I think this is why, when I asked ChatGPT to ‘write a bio of Benedict Evans’, it says I work at Andreessen Horowitz (I left), went to Oxford (no), founded a company (no), and am a published author (not yet). Lots of people have posted similar examples of ‘false facts’ asserted by ChatGPT. It often looks like an undergraduate confidently answering a question for which it didn’t attend any lectures. It looks like a confident bullshitter.
But I don’t think that’s quite right. Looking at that bio again, it’s an extremely accurate depiction of the kind of thing that bios of people like me tend to say. It’s matching a pattern very well. This is a probabilistic model, but we perceive the accuracy of probabilistic answers differently depending on the domain. If I ask for ‘the chest burster scheme in Alien as directed by Wes Anderson’ and get a 92% accurate output, no-one will complain that Sigourney Weaver had a different hair style. But if I ask for some JavaScript, or a contract, I might get a 98% accurate result that looks a LOT like the JavaScript I asked for, but that 2% might break the whole thing. To put this another way, some kinds of request don’t really have wrong answers, some can be roughly right, and some can only be precisely right or wrong.
So, the basic use-case question for machine learning was “what can we turn into image recognition?” or “what can we turn into pattern recognition?” The equivalent question for generative ML might be “what can we turn into pattern generation?” and “what use cases have what kinds of tolerance for the error range or artefacts that come with this?” How many Google queries are searches for something specific, and how many are actually requests for an answer that could be generated dynamically, and with what kinds of precision?
There’s a second set of questions, though: how much can this create, as opposed to, well, remix?
It seems to be inherent that these systems make things based on patterns that they already have. They can be used to create something original, but the originality is in the prompt, just as a camera takes the photo you choose. But if the advance from chatbots to ChatGPT is in automating the answers, can we automate the questions as well? Can we automate the prompt engineering?

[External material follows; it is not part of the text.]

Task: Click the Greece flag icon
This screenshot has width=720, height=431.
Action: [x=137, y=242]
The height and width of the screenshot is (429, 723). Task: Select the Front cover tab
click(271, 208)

It might be useful here to contrast AlphaGo with the old saying that a million monkeys with typewriters would, in time, generate the complete works of Shakespeare. AlphaGo generated moves and strategies that Go experts found original and valuable, and it did that by generating huge numbers of moves and seeing which ones worked – which ones were good. This was possible because it could play Go and see what was good. It had feedback – automated, scalable feedback. Conversely, the monkeys could create a billion plays, some gibberish and some better than Shakespeare, but they would have no way to know which was which, and we could never read them all to see. Borges’s library is full of masterpieces no human has ever seen, but how can you find them?

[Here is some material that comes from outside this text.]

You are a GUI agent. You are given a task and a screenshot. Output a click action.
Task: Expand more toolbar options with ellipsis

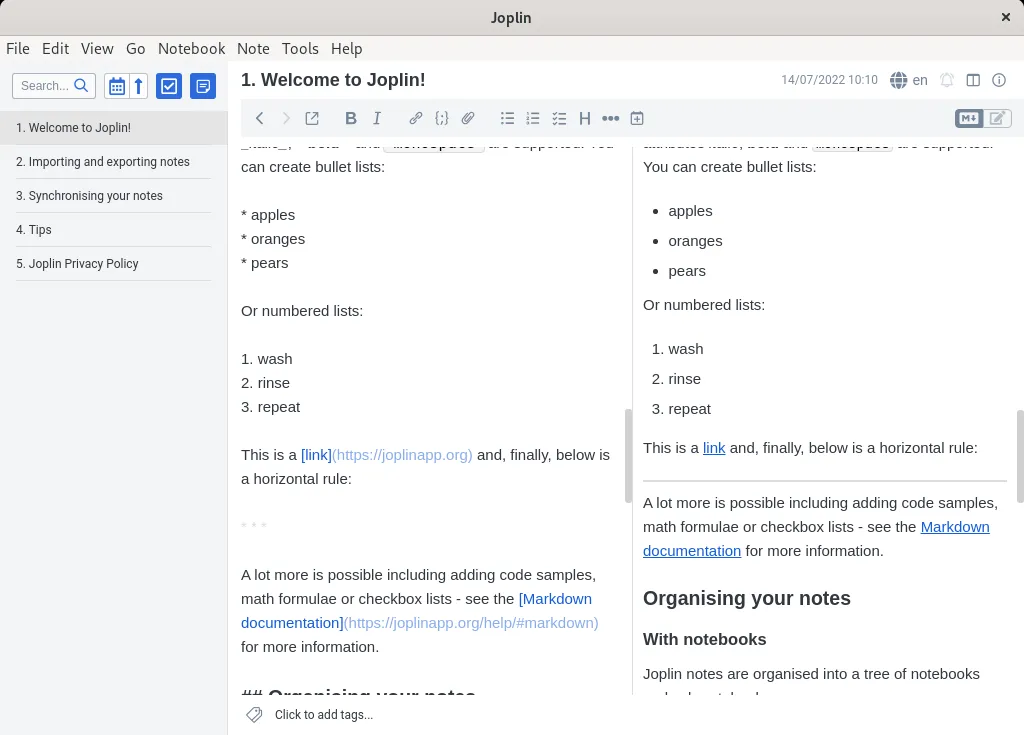[610, 118]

Hence, a generative ML system could make lots more ‘like disco’ music, and it could make punk if you described it specifically enough (again, prompt engineering), but it wouldn’t know it was time for a change and it wouldn’t know that punk would express that need. So, can you automate that? Or add humans to the loop? Where, at what point of leverage, and in what domains? This is really a much more general machine learning question – what are domains that are deep enough that machines can find or create things that people could never see, but narrow enough that we can tell a machine what to look for?